Reggio Calabria: aggressione in Piazza Unicef, 49enne arrestato per tentato omicidio [NOME e DETTAGLI]

Reggio Calabria: aggressione in Piazza Unicef, 49enne arrestato. A Samir Botross è contestato il reato di tentato omicidio aggravato dall’aver agito per futili motivi

BOTROSSNella mattinata di oggi 03 giugno 2017 i Carabinieri dell’Aliquota Operativa della Compagnia di Reggio Calabria hanno tratto in arresto, in esecuzione di un’ordinanza di custodia cautelare in carcere emessa dal G.I.P. del Tribunale di Reggio Calabria in accoglimento della richiesta formulata dalla Procura della Repubblica diretta dal Procuratore Dott. Federico Cafiero de Raho e dal suo Aggiunto Dott.

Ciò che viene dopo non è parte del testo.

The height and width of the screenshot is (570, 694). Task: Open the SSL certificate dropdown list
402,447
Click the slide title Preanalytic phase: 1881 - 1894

Gerardo Dominijanni, BOTROSS Samir, classe ’68, senza fissa dimora, attualmente detenuto per reati contro la persona presso la casa Circondariale di Augusta, ritenuto responsabile della violenta aggressione perpetrata il pomeriggio del 14 luglio 2016 ai danni di un cittadino straniero in Piazza Unicef di Reggio Calabria. I militari, procedendo secondo le direttive impartite dal Sostituto Procuratore titolare del fascicolo d’indagine e in coordinamento con il Procuratore Aggiunto Dott. Dominijanni, sfruttando l’attività di controllo e di conoscenza del territorio, attraverso l’acquisizione delle immagini dei sistemi di videosorveglianza presenti nella zona dell’aggressione, attraverso la raccolta delle dichiarazioni dei testimoni presenti nonché attraverso le attività di analisi dei tabulati telefonici e di intercettazione telefonica, sono riusciti a ricostruire quanto avvenne il 14 luglio ed a raccogliere elementi di le responsabilità del BOTROSS in ordine al reato contestato. Lo stesso, per futili motivi, aggrediva, con una bottiglia di vetro che aveva provveduto a frantumare per renderla un’arma da taglio, un cittadino marocchino, provocandogli ferite al collo, al capo e sul busto tanto da rendere necessario il suo ricovero nel Reparto di rianimazione dell’Ospedale Riuniti in prognosi riservata. Al BOTROSS, contestato il reato di tentato omicidio aggravato dall’aver agito per futili motivi, terminate le formalità di rito, permane presso la casa Circondariale di Augusta ove è recluso per reati similari.